(Stored items)
····················
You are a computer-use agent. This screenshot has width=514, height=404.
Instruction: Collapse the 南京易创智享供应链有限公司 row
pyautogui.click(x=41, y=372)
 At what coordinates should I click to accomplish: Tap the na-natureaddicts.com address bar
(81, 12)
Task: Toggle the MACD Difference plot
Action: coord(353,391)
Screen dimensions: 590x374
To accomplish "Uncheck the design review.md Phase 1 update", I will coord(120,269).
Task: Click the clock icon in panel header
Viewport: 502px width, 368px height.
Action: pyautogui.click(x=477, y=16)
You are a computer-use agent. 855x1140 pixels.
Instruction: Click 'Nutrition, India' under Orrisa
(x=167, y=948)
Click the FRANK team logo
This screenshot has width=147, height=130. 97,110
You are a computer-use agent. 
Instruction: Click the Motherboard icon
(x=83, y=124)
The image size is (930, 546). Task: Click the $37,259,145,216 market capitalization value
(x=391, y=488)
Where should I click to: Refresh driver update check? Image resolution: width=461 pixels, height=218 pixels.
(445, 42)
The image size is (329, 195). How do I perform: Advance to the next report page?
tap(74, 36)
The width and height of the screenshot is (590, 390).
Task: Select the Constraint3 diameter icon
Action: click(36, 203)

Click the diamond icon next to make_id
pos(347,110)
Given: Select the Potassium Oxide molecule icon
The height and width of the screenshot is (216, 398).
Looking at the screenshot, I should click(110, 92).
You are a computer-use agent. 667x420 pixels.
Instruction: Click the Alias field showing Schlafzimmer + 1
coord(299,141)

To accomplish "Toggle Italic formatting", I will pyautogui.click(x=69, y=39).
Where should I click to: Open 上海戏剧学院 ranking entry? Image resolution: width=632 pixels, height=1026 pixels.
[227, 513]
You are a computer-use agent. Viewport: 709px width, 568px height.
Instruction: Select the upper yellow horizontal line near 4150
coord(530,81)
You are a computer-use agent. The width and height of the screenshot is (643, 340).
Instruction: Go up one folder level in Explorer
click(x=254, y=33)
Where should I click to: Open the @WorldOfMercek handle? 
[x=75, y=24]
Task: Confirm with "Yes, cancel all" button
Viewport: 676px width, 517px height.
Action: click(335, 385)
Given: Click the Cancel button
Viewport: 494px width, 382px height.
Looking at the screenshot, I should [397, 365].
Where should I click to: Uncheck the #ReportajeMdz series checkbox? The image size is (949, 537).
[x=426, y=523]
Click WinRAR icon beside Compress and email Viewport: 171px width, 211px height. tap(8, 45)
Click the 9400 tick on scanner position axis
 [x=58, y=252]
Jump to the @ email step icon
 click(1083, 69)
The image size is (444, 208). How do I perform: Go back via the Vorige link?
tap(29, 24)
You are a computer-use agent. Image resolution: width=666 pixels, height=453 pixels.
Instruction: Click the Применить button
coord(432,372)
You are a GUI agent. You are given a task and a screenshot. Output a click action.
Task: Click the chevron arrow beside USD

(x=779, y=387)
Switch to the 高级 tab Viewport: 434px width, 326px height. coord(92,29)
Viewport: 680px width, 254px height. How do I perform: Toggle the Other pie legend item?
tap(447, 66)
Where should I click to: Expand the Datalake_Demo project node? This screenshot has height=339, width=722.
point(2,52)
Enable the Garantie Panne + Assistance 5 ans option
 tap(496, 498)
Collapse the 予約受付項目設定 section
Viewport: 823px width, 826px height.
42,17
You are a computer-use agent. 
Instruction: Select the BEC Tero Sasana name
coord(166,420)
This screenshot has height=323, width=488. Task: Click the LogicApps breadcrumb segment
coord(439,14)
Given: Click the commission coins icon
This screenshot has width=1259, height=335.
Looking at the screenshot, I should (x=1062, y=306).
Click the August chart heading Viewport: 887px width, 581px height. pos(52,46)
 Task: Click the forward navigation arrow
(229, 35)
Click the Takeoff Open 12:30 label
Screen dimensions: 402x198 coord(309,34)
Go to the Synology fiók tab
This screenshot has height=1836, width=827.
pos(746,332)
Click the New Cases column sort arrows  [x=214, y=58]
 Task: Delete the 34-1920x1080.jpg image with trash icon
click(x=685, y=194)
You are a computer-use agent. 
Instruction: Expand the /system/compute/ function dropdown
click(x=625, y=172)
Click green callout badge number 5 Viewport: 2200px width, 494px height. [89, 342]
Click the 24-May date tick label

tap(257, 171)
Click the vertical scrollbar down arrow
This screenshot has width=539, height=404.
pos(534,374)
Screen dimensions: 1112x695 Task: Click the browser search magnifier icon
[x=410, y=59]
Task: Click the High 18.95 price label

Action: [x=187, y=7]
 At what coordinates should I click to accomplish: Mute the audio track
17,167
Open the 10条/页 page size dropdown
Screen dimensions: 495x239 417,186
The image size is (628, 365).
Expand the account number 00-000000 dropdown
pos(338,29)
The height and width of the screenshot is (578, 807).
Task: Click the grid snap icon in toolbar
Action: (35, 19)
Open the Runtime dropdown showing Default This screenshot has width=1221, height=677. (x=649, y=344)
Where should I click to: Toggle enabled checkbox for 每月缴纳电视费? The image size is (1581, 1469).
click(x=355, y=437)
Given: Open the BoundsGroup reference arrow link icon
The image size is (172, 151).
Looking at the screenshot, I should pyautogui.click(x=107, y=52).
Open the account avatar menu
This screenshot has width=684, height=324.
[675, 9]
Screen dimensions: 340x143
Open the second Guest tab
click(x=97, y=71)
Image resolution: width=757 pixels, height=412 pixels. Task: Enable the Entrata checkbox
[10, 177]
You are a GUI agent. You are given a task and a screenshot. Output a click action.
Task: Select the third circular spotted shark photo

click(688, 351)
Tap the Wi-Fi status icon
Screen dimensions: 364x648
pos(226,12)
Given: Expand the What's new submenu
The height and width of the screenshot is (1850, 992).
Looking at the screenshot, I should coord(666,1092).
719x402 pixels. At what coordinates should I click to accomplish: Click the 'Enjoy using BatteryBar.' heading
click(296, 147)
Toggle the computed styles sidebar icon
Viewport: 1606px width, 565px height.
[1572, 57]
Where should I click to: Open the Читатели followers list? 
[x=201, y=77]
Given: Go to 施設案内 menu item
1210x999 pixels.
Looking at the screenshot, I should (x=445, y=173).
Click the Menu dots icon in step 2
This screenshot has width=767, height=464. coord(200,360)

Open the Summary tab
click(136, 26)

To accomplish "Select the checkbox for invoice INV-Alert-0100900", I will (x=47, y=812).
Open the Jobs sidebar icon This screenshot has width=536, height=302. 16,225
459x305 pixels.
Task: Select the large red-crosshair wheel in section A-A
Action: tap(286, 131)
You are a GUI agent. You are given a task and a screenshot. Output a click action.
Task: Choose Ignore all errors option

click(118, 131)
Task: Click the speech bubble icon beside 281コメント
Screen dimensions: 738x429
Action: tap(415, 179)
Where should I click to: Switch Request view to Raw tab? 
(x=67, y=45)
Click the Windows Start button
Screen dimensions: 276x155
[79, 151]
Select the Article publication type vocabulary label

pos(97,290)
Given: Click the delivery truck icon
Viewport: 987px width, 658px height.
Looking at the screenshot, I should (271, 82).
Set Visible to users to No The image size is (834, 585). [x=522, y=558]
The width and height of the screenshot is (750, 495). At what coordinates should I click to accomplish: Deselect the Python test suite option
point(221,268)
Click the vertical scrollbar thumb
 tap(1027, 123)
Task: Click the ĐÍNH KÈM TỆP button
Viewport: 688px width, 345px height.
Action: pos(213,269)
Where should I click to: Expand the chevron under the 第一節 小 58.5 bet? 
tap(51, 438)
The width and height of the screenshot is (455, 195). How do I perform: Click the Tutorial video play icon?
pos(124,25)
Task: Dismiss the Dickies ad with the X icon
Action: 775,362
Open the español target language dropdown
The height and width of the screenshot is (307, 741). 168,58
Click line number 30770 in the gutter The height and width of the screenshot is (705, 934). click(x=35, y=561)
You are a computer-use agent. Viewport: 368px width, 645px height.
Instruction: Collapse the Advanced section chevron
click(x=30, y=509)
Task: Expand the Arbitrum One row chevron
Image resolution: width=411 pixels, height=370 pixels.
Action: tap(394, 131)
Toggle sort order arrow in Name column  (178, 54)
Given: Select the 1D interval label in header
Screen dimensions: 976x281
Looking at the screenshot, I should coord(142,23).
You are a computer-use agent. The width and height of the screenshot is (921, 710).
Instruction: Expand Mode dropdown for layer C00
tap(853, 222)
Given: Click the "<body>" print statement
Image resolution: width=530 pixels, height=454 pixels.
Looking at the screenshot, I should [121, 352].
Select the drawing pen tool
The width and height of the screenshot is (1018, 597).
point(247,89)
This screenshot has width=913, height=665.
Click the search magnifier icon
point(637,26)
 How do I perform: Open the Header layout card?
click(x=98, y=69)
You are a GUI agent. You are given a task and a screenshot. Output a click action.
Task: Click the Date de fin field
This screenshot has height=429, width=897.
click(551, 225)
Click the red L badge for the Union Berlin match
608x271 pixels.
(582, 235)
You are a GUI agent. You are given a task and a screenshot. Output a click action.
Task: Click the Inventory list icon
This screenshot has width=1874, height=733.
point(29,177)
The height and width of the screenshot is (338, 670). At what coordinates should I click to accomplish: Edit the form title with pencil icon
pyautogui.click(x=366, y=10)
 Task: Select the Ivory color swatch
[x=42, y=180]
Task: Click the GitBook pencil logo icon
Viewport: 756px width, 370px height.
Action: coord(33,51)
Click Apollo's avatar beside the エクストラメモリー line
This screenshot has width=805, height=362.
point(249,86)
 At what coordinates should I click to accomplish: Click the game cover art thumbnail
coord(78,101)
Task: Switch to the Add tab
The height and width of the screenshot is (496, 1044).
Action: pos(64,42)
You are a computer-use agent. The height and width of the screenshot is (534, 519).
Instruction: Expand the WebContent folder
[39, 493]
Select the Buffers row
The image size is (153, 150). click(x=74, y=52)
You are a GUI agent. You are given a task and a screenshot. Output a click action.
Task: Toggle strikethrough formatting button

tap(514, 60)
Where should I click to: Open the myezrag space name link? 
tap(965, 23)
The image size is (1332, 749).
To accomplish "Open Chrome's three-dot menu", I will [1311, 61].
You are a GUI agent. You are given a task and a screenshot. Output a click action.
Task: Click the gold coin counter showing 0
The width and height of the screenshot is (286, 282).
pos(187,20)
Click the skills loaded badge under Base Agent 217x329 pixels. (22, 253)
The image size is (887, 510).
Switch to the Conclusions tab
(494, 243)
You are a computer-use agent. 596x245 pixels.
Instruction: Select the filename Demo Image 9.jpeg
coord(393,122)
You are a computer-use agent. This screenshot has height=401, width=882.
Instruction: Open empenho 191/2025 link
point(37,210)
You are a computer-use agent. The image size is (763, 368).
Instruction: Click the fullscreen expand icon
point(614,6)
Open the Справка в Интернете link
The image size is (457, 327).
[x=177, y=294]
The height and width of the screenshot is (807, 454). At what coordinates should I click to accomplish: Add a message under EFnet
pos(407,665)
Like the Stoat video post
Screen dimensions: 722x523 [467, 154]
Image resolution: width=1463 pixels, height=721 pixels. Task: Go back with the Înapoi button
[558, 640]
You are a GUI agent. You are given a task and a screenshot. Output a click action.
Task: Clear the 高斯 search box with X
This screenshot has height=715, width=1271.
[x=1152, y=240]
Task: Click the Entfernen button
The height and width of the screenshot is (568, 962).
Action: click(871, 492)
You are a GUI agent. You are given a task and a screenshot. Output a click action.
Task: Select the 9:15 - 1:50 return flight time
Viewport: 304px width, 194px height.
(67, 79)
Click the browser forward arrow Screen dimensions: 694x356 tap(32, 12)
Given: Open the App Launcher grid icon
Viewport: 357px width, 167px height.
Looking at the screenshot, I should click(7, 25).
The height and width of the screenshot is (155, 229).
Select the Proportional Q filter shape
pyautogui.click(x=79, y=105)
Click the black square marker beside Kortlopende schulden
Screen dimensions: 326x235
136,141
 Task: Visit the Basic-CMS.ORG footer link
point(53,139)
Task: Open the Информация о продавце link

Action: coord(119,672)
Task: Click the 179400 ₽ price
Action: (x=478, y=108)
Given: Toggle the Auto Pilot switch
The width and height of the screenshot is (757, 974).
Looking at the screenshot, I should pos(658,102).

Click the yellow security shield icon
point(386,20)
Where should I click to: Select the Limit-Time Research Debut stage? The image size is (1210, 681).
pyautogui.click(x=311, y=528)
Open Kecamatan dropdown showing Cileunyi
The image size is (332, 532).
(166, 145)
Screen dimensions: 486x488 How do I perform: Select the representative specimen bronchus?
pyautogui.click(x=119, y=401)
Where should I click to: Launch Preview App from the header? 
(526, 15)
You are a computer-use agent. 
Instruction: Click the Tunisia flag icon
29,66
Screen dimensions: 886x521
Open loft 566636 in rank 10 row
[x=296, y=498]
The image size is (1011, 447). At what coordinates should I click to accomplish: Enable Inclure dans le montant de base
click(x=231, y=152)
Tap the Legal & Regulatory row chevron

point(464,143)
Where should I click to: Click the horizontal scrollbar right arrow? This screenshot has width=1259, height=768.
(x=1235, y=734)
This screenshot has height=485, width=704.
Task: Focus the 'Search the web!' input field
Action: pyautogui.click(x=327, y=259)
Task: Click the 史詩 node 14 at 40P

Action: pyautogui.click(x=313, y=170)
····················
__Task objective__.
In the data shown above, how many lines hold the string "will"? The answer is the number alone.

__Output below__.
4